Identifying Spammers in Outbound Email Systems
A minor thesis submitted in partial fulfilment of the requirements for the degree of Master of Computer Science
Martin François Foster School of Computer Science and Information Technology RMIT Melbourne, Victoria, Australia January 24, 2011
Declaration
This thesis contains work that has not been submitted previously, in whole or in part, for any other academic award and is solely my original research, except where acknowledged.
This work has been carried out since March 2010, under the supervision of Dr. Ibrahim Khalil.
Martin François Foster School of Computer Science and Information Technology RMIT January 24, 2011
Acknowledgement
I would like to thank my supervisor, Dr.
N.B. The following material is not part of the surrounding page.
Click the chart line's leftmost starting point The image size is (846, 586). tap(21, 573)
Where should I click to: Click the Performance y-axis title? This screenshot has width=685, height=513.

Ibrahim Khalil for his feedback throughout the process, and particularly his guidance in choosing a reasonable amount of data and metrics to analyse.
I thank my wife Nicole and daughter Stefanie for travelling to Canada in the final weeks of my write-up process, and our families to hosting them while there. Without this time to focus, this minor thesis would probably have never been completed.
List of Figures
- Figure 1: simple email system
- Figure 2: service provider Mail System Components and SMTP flows
- Figure 3: mail System Components and in/out flows
- Figure 4: a SMTP transaction
- Figure 5: a SMTP transaction seen from system logs
- Figure 6: centralized syslog host
- Figure 7: simple case, one server one daemon
- Figure 8: single server multiple application
- Figure 9: multiple applications, multiple servers
- Figure 10: system under test, Pacnet Internet Outbound e-mail servers
- Figure 11: an event stream with postfix accept, message-id, sender and recipient events
- Figure 12: an Event Query Language (EQL) statement for selecting AMSR events
- Figure 13: reconstructed message
- Figure 14: delivery error rate for sources over 250 messages/week
- Figure 15: delivery error rate to total message volume
List of Tables
Abstract
Large scale Service Provider email systems have always been targeted for potential exploitation by spammers because of these systems’ capability to deliver huge volumes of their nefarious payload.
Today, most email systems decide whether to accept email from another system based the sender system’s network reputation. Reputation provides Service Providers with the incentive to minimize spam originating from their network; allowing too much spam to be sent via their facilities is likely to result in a poor reputation, meaning other reputable service providers will reject their mail.
Compared to the volumes of research targeted to detecting spam in inbound mail flows, there has been relatively little work done in identifying spam in outbound mail flows. The research that has been done on outbound flows is difficult to apply to modern mail systems, in that it discounts either their complexity, has too much reliance on simple metrics such as volume, or provides mechanisms that are only suited for offline analysis – by which time it is too late to act.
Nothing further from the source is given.